En esa vieja maleta que es nuestra memoria. La de cada uno. No la colectiva.
Algunos museos nos ofrecen cafeterías para que el ojo se relaje, descanse, y deje de mandarle al cerebro mensajes de mareo y estupor. Para que el viajero se reponga del mal de Stendhal. Ese síndrome que no afecta a las hordas de turistas-coleccionistas de imágenes, pero sí a los viajeros que viven cada segundo del viaje. A los que quieren guardar para siempre la esencia de cada momento. Y claro, se marean. Nos mareamos. Porque nuestro oxígeno se va hacia un lado y el resto del cuerpo protesta.
Algunas cafeterías de museo están desnudas. En ellas el viajero reposa su caminar.
Otras son una continuación de las salas de exposición, y el ojo del viajero continúa recibiendo impresiones.

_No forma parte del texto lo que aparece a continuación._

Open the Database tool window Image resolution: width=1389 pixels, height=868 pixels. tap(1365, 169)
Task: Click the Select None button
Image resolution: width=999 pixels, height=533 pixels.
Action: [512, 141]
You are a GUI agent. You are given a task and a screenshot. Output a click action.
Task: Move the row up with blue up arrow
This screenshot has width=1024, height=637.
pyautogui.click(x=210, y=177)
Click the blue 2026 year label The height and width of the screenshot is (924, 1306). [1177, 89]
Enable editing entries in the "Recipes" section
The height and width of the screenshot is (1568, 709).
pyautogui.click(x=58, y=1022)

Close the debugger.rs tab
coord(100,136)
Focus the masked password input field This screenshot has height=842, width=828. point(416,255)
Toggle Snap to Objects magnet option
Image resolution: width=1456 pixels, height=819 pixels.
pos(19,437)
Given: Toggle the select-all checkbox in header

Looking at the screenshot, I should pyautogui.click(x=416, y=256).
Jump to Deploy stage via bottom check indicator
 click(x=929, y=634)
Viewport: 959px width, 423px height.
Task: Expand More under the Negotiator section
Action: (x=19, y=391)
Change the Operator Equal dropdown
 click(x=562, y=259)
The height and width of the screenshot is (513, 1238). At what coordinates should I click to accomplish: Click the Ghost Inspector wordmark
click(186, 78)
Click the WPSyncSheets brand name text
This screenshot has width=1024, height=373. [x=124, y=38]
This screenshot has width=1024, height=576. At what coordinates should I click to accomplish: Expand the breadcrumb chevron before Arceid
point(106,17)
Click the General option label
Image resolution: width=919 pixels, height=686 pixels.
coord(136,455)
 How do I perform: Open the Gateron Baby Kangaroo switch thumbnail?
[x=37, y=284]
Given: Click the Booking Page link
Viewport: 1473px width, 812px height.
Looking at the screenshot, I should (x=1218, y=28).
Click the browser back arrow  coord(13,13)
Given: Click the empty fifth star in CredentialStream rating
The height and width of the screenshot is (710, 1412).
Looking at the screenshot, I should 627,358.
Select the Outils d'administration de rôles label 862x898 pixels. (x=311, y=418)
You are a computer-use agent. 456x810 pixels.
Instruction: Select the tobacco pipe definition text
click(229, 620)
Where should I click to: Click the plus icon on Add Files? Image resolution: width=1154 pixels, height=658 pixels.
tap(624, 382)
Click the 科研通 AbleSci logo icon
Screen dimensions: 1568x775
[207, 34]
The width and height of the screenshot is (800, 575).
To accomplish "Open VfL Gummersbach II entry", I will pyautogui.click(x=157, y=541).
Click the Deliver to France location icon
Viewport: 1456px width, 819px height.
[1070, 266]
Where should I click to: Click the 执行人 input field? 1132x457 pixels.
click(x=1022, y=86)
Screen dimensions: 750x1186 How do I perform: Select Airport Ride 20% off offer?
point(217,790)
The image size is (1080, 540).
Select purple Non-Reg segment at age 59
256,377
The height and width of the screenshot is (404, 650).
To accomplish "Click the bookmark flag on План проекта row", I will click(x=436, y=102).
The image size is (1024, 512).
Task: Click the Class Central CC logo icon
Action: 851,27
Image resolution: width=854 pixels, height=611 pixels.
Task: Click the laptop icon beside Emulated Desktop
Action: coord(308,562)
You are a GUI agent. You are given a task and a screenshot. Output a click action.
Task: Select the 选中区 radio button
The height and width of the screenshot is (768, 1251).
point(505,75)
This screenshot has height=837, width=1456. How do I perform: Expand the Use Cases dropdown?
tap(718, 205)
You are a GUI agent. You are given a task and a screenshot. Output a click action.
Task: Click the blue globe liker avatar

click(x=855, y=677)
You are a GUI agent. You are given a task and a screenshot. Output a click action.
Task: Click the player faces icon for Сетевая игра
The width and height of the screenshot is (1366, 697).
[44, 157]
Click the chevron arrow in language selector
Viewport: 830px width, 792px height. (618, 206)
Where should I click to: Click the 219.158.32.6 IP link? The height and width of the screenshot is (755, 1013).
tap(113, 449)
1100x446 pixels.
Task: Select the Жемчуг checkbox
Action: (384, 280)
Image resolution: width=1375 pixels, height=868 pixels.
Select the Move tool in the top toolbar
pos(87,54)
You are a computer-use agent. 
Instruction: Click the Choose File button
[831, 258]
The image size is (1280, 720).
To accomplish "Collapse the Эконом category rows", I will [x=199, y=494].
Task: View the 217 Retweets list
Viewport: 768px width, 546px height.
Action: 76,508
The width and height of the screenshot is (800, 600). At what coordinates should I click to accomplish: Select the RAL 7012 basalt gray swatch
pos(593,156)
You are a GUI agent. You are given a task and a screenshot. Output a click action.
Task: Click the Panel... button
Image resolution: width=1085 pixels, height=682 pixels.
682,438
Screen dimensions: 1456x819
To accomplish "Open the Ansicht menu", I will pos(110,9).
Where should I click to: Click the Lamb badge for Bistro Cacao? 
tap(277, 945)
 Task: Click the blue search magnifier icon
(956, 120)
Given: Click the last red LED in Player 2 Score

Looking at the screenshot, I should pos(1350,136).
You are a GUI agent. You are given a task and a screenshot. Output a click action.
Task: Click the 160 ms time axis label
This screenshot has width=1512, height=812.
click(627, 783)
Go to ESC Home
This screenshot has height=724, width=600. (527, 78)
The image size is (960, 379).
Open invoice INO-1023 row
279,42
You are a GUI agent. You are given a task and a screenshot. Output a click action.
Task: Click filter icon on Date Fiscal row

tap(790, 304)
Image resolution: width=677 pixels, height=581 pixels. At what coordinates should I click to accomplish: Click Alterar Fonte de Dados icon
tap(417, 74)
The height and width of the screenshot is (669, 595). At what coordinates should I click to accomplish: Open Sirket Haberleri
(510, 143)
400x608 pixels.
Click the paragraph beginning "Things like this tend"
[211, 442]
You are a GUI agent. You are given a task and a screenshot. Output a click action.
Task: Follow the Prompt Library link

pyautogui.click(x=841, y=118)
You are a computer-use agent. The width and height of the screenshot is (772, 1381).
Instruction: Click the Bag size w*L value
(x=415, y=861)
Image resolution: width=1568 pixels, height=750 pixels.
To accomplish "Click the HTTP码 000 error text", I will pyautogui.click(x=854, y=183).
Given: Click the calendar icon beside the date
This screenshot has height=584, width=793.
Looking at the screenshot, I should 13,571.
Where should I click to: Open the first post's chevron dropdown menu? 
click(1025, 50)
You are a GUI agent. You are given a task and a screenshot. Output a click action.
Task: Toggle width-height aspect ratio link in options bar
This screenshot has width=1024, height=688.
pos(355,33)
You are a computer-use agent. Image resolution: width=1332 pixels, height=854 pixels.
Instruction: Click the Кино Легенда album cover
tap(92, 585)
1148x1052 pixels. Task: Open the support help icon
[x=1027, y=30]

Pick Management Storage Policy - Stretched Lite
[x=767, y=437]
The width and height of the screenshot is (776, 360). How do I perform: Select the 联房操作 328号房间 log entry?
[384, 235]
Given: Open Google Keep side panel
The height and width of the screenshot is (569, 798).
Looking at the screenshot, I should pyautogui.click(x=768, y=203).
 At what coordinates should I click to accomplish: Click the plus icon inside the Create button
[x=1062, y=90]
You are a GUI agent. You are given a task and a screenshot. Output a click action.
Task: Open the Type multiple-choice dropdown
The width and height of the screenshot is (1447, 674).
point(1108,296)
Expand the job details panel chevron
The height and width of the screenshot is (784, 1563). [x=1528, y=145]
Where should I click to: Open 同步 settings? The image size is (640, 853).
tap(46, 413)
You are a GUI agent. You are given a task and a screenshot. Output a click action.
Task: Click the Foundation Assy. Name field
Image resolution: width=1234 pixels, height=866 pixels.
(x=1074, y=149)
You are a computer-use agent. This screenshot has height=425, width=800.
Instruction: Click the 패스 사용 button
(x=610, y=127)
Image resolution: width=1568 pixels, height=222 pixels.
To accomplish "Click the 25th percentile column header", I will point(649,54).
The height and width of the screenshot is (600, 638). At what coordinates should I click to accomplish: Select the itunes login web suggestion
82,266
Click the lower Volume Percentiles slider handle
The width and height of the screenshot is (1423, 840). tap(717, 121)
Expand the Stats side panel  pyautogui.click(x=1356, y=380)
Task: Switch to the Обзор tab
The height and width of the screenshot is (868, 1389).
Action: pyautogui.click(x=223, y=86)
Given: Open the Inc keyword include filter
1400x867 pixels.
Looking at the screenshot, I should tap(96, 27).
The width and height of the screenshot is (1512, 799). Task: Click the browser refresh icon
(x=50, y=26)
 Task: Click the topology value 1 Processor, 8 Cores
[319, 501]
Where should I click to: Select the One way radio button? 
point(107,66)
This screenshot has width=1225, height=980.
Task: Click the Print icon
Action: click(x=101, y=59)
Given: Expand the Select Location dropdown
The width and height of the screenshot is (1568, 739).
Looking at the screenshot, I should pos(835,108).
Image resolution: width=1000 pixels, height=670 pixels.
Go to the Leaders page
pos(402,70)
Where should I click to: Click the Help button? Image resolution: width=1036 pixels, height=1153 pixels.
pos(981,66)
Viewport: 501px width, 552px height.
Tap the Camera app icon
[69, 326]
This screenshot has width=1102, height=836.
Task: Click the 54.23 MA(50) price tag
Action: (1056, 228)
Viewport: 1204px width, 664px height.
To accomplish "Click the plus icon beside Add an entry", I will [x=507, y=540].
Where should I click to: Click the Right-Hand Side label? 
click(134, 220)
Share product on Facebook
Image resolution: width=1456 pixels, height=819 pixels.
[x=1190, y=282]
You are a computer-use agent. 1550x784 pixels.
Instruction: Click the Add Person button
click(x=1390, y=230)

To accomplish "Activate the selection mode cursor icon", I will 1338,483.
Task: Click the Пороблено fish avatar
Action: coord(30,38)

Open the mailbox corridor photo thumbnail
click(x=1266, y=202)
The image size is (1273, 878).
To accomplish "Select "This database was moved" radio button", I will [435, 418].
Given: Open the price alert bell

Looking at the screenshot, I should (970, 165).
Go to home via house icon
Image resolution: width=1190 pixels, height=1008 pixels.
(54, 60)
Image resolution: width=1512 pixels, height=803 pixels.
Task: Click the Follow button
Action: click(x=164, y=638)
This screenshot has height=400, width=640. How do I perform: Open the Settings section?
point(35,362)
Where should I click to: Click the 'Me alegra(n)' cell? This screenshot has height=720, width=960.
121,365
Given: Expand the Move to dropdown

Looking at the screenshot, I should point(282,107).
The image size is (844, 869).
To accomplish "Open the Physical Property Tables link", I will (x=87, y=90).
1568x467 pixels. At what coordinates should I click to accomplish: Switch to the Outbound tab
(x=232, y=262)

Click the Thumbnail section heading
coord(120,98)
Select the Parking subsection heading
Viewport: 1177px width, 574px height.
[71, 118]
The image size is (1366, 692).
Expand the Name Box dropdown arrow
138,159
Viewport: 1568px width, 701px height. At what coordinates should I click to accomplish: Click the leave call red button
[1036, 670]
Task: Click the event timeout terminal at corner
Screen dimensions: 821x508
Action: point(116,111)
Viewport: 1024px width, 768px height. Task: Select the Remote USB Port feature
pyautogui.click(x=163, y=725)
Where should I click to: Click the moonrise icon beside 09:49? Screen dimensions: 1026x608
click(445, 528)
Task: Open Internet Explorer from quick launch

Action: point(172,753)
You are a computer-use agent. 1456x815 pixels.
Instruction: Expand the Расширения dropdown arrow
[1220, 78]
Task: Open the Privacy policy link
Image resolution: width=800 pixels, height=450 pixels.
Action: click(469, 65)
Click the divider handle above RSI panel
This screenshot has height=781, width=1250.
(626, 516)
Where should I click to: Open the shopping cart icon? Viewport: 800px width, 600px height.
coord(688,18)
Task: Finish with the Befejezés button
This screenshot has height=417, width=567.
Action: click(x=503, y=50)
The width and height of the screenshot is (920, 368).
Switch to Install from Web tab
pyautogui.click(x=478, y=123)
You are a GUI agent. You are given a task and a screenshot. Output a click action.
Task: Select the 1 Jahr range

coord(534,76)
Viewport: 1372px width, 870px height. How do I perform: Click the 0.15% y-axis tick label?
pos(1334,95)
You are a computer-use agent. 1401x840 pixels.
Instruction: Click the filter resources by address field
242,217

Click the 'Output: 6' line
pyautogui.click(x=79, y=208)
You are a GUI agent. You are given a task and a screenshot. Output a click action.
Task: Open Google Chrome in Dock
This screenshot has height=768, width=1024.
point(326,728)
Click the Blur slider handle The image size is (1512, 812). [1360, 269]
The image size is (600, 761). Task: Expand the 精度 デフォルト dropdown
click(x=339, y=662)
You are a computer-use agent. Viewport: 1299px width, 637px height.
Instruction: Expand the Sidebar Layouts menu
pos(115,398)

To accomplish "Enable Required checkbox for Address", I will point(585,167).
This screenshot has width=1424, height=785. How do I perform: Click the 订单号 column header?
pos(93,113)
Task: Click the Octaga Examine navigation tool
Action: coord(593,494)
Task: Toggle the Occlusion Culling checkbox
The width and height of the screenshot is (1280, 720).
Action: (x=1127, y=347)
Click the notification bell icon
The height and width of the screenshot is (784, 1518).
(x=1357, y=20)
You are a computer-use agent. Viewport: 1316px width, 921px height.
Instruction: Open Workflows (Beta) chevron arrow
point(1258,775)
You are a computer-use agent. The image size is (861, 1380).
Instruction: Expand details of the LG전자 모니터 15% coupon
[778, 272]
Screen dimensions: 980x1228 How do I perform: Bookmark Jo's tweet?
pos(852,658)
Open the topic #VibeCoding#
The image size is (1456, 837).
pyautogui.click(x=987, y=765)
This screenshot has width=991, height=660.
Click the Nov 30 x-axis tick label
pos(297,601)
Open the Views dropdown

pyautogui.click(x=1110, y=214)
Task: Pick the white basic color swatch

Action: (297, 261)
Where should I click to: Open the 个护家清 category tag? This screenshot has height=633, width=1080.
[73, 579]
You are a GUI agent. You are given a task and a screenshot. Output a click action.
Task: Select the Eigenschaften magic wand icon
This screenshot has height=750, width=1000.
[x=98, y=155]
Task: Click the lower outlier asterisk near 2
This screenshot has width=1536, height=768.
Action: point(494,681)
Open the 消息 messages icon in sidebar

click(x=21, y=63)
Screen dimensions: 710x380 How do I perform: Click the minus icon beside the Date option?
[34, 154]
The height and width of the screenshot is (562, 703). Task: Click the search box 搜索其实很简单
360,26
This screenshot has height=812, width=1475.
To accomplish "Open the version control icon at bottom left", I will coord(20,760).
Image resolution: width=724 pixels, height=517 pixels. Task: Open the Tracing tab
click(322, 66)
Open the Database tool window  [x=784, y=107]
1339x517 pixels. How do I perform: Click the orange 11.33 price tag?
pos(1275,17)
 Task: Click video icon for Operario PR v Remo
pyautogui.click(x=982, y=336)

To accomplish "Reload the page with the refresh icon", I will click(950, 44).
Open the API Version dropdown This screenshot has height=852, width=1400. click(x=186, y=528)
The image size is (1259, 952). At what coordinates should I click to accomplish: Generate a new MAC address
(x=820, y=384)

Con ellas come scones y toma té. Las dibuja tranquilamente sentado, mientras se lleva la taza a los labios con la otra mano. El resto del público habla animadamente, de las piezas del museo, del viento que recorre las calles de la ciudad, de la vecina recién divorciada, o de los dos gatos de cuñado que rompen la tapicería del sofá.
Y del museo.
Me gusta sentarme, tomar el té con scones, dibujar en mi cuaderno y escribir las sensaciones del museo, de la ciudad, de la cafetería.
El círculo que se cierra y se abre al mismo tiempo.
Como en el cerebro, de donde entran y salen a la vez las mismas impresiones.
Ese mareo eterno.
Stendhal.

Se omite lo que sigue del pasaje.